This is what Defying the Box Look Like- Fiona Leonard

I’m trying out something new today!

I thought it would be cool to share the stories of some real people who are defying the box to create their own version of a Kick-Ass Life.

If you all like this I’ll do it again…..so please be sure to leave your thoughts in the comments below. There will be potential prizes for you if you do.

Meet Fiona Leonard. I first met Fiona in a Law of Attraction  program that I was part of  about 5 years ago. She had just sold all of her belongings and was setting out to travel across America with her family. She is a fine example of someone who is blazing their own trial.

Fiona is a storyteller and storyseller whose diplomatic background provides the perfect skill set for writing about the world, talking her way out of difficult situations and inspiring people to read what she has written. Her wanderlust has taken her across 20 countries on four continents. She now lives, loves, writes and home schools in Ghana, West Africa, while plotting ways to travel some more.
After years of doing every other sort of writing, Fiona has finally returned to crafting novels – it has proved to be a joyous reunion.

How do you Defy the Box?

Over the last few years I’ve climbed out of a lot of boxes.

Career: I’m self-publishing my second novel as an e-book having decided to forego the traditional publishing route.

Culture: I’m an Australian writer married to a Ghanaian/Filippino photographer, living in Ghana, West Africa.

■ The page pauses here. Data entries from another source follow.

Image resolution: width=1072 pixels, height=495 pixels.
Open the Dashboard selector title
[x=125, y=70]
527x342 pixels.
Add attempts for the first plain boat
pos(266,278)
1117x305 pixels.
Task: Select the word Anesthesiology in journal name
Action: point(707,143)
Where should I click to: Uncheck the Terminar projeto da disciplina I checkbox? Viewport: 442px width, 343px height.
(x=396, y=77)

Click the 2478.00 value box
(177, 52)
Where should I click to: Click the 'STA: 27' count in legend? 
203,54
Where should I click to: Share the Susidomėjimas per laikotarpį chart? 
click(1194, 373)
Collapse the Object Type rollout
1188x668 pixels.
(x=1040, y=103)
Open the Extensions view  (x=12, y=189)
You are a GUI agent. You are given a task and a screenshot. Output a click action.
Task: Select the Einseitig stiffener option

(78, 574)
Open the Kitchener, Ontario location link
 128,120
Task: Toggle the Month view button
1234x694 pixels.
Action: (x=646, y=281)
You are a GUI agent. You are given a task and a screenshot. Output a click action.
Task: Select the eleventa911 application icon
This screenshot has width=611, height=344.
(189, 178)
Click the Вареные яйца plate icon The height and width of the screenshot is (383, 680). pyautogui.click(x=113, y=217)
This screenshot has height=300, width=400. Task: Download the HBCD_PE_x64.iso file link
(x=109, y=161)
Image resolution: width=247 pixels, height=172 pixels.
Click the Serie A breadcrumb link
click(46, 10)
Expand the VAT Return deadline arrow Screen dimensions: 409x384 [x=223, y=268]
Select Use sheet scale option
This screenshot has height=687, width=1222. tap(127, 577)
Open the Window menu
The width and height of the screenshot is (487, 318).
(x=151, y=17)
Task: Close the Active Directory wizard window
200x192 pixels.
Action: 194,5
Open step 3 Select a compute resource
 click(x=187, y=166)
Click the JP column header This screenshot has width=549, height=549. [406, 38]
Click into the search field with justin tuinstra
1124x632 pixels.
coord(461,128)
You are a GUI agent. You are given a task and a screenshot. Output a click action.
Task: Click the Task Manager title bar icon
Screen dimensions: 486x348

We married while we were both living in Zimbabwe.

Education: I have a ten year old daughter whom I have home schooled for two and a half years.

Stuff: In 2009 we sold up our house and car and put everything in storage and left Australia to spend a year travelling across the US and Canada. At the end of the year we moved to Ghana where we live with my in-laws. If we had to move again tomorrow I think we could fit all our possessions in a car. (And if we threw away all my husband’s photography gear and my daughter’s art supplies, it would probably fit in a suitcase!)

Oh, and I’m also a vegetarian!

Have you always lived an unconventional life?

This question made me laugh out loud! No! Absolutely not.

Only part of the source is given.